By contrast, the hold on Li Ning goods has relatively little impact on the broader economies and perhaps signals, if anything, the Biden administration’s growing desperation.

U.S. law prohibits imports of goods made in North Korea or by North Korean citizens without proof they weren’t made by forced labor, according to a notice from the U.S. Customs and Border Protection in Washington.

The goods will be forfeited if Li Ning Co. cannot provide “clear and convincing evidence” within 30 days that it wasn’t made by convict, forced or indentured labor, the agency said.

It gave no details of the investigation, what goods were affected or their value.

Li Ning, founded by a former Chinese Olympic gymnast of the same name, is one of China’s most prominent athletic shoe and clothing brands.

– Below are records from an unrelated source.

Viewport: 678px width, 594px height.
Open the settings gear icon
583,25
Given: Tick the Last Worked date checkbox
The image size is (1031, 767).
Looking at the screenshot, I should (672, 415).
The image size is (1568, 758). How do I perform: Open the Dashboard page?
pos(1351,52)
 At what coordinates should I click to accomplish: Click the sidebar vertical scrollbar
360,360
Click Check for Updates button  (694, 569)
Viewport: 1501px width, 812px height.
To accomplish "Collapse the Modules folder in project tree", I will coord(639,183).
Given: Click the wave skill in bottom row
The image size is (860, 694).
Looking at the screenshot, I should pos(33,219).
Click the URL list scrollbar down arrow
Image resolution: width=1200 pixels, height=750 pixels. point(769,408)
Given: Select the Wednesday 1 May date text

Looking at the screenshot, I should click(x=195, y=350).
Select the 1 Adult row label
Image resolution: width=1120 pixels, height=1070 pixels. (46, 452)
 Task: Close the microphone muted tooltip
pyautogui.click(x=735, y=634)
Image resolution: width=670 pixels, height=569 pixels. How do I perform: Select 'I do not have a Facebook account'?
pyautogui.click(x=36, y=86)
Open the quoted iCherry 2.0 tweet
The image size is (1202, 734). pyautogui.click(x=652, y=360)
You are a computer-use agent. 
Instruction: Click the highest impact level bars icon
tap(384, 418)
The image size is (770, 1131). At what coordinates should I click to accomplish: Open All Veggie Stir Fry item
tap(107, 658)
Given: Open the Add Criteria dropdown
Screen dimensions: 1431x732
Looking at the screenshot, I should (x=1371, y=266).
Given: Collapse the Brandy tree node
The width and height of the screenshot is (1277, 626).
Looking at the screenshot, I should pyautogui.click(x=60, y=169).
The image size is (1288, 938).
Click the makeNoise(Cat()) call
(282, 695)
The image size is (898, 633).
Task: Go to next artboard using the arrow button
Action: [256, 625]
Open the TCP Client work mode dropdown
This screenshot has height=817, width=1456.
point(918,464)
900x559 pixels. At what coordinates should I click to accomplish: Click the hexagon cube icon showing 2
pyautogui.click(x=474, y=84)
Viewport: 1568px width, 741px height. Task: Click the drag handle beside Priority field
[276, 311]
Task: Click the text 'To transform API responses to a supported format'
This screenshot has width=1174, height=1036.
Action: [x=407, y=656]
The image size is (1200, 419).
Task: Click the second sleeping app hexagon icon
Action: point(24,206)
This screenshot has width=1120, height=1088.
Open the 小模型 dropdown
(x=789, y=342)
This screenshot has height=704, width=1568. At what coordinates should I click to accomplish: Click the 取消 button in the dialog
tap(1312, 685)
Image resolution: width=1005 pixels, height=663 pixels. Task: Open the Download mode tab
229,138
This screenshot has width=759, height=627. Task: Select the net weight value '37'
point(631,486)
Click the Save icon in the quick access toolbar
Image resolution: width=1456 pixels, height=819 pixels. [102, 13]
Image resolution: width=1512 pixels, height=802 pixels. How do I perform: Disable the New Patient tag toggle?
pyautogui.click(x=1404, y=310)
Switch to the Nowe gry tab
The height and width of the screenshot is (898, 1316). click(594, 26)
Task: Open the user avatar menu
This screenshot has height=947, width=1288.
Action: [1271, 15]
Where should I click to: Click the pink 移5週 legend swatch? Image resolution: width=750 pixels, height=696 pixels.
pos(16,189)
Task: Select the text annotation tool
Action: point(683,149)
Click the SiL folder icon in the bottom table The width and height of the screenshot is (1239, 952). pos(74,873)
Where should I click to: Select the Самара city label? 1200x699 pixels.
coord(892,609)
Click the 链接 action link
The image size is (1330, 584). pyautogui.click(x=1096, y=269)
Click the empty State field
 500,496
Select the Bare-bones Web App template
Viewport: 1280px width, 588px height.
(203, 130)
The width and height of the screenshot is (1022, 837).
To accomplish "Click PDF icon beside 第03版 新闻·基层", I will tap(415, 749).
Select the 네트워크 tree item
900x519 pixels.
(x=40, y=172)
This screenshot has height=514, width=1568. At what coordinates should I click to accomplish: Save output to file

Phone calls Wednesday to its Beijing headquarters and investor relations office in Hong Kong weren’t answered.

When asked, a Chinese Foreign Ministry spokesman, Zhao Lijian, said he was not aware of that “specific situation.”

“China is firmly opposed to any form of long-arm jurisdiction and unilateral sanctions,” Zhao told reporters at a briefing.

In addition to the accusations of North Korean labor, Li Ning is among a group of Chinese and foreign shoe and clothing brands that have been caught up in controversy over using materials and labor from China’s northwestern region of Xinjiang.

There, the ruling Communist Party is accused of detaining Muslim ethnic minorities—most notably the Uyghurs—and engaging in forced abortions and other abuses.

This month, Norway’s sovereign wealth fund announced it sold Li Ning shares due to the “unacceptable risk that the company contributes to serious human rights violations” in Xinjiang.